* [Task instructions] Each record is to be reproduced verbatim.

(Beginning of Provided data)

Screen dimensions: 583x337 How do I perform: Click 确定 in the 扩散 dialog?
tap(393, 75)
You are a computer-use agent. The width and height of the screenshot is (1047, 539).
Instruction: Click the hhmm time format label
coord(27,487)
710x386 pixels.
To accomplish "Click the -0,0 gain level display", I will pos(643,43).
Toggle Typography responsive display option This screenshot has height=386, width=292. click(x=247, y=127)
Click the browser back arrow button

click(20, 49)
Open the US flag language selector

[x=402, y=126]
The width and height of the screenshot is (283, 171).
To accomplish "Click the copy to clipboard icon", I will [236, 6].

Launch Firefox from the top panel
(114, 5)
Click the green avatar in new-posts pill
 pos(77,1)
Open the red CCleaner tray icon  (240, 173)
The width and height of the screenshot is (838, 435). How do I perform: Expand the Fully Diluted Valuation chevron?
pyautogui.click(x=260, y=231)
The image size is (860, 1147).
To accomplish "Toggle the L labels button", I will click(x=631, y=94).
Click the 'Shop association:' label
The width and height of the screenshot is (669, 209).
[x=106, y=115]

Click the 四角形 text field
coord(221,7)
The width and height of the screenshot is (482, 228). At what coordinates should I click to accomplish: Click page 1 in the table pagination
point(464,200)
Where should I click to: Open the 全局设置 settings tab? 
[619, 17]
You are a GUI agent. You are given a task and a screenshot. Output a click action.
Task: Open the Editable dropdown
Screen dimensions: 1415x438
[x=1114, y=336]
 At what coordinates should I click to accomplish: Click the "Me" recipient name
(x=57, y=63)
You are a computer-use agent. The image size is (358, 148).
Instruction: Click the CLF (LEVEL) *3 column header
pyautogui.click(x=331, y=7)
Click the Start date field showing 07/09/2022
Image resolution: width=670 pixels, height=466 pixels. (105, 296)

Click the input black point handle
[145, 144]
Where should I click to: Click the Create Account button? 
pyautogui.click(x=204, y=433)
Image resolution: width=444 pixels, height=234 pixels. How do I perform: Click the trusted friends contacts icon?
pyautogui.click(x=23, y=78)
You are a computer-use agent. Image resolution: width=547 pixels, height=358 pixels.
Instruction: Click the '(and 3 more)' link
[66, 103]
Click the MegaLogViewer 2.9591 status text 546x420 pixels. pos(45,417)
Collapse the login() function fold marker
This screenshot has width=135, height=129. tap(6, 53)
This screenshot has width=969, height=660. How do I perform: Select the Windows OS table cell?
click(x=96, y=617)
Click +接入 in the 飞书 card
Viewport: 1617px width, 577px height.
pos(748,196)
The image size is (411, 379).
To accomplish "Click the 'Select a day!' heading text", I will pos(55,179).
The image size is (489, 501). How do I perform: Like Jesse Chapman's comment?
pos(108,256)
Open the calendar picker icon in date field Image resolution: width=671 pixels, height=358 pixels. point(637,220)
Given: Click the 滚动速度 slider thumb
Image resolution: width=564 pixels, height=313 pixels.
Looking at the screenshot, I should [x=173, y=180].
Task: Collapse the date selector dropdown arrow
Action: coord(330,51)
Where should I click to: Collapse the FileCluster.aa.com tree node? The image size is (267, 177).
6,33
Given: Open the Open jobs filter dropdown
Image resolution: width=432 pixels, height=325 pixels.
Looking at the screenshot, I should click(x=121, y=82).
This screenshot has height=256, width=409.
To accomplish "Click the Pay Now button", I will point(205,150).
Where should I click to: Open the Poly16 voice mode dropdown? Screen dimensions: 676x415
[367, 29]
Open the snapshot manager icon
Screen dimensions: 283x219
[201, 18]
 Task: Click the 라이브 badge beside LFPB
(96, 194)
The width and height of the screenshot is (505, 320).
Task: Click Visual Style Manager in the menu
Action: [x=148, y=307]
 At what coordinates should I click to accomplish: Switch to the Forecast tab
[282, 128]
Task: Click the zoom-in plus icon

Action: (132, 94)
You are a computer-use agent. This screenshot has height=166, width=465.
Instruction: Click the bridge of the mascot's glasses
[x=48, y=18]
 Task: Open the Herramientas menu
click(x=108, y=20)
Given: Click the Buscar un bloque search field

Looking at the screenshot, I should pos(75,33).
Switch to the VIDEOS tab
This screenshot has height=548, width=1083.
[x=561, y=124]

(End of Provided data)

* [Written solution]
Screen dimensions: 583x337 How do I perform: Click 确定 in the 扩散 dialog?
tap(393, 75)
You are a computer-use agent. The width and height of the screenshot is (1047, 539).
Instruction: Click the hhmm time format label
coord(27,487)
710x386 pixels.
To accomplish "Click the -0,0 gain level display", I will pos(643,43).
Toggle Typography responsive display option This screenshot has height=386, width=292. click(x=247, y=127)
Click the browser back arrow button

click(20, 49)
Open the US flag language selector

[x=402, y=126]
The width and height of the screenshot is (283, 171).
To accomplish "Click the copy to clipboard icon", I will [236, 6].

Launch Firefox from the top panel
(114, 5)
Click the green avatar in new-posts pill
 pos(77,1)
Open the red CCleaner tray icon  (240, 173)
The width and height of the screenshot is (838, 435). How do I perform: Expand the Fully Diluted Valuation chevron?
pyautogui.click(x=260, y=231)
The image size is (860, 1147).
To accomplish "Toggle the L labels button", I will click(x=631, y=94).
Click the 'Shop association:' label
The width and height of the screenshot is (669, 209).
[x=106, y=115]

Click the 四角形 text field
coord(221,7)
The width and height of the screenshot is (482, 228). At what coordinates should I click to accomplish: Click page 1 in the table pagination
point(464,200)
Where should I click to: Open the 全局设置 settings tab? 
[619, 17]
You are a GUI agent. You are given a task and a screenshot. Output a click action.
Task: Open the Editable dropdown
Screen dimensions: 1415x438
[x=1114, y=336]
 At what coordinates should I click to accomplish: Click the "Me" recipient name
(x=57, y=63)
You are a computer-use agent. The image size is (358, 148).
Instruction: Click the CLF (LEVEL) *3 column header
pyautogui.click(x=331, y=7)
Click the Start date field showing 07/09/2022
Image resolution: width=670 pixels, height=466 pixels. (105, 296)

Click the input black point handle
[145, 144]
Where should I click to: Click the Create Account button? 
pyautogui.click(x=204, y=433)
Image resolution: width=444 pixels, height=234 pixels. How do I perform: Click the trusted friends contacts icon?
pyautogui.click(x=23, y=78)
You are a computer-use agent. Image resolution: width=547 pixels, height=358 pixels.
Instruction: Click the '(and 3 more)' link
[66, 103]
Click the MegaLogViewer 2.9591 status text 546x420 pixels. pos(45,417)
Collapse the login() function fold marker
This screenshot has width=135, height=129. tap(6, 53)
This screenshot has width=969, height=660. How do I perform: Select the Windows OS table cell?
click(x=96, y=617)
Click +接入 in the 飞书 card
Viewport: 1617px width, 577px height.
pos(748,196)
The image size is (411, 379).
To accomplish "Click the 'Select a day!' heading text", I will pos(55,179).
The image size is (489, 501). How do I perform: Like Jesse Chapman's comment?
pos(108,256)
Open the calendar picker icon in date field Image resolution: width=671 pixels, height=358 pixels. point(637,220)
Given: Click the 滚动速度 slider thumb
Image resolution: width=564 pixels, height=313 pixels.
Looking at the screenshot, I should [x=173, y=180].
Task: Collapse the date selector dropdown arrow
Action: coord(330,51)
Where should I click to: Collapse the FileCluster.aa.com tree node? The image size is (267, 177).
6,33
Given: Open the Open jobs filter dropdown
Image resolution: width=432 pixels, height=325 pixels.
Looking at the screenshot, I should click(x=121, y=82).
This screenshot has height=256, width=409.
To accomplish "Click the Pay Now button", I will point(205,150).
Where should I click to: Open the Poly16 voice mode dropdown? Screen dimensions: 676x415
[367, 29]
Open the snapshot manager icon
Screen dimensions: 283x219
[201, 18]
 Task: Click the 라이브 badge beside LFPB
(96, 194)
The width and height of the screenshot is (505, 320).
Task: Click Visual Style Manager in the menu
Action: [x=148, y=307]
 At what coordinates should I click to accomplish: Switch to the Forecast tab
[282, 128]
Task: Click the zoom-in plus icon

Action: (132, 94)
You are a computer-use agent. This screenshot has height=166, width=465.
Instruction: Click the bridge of the mascot's glasses
[x=48, y=18]
 Task: Open the Herramientas menu
click(x=108, y=20)
Given: Click the Buscar un bloque search field

Looking at the screenshot, I should pos(75,33).
Switch to the VIDEOS tab
This screenshot has height=548, width=1083.
[x=561, y=124]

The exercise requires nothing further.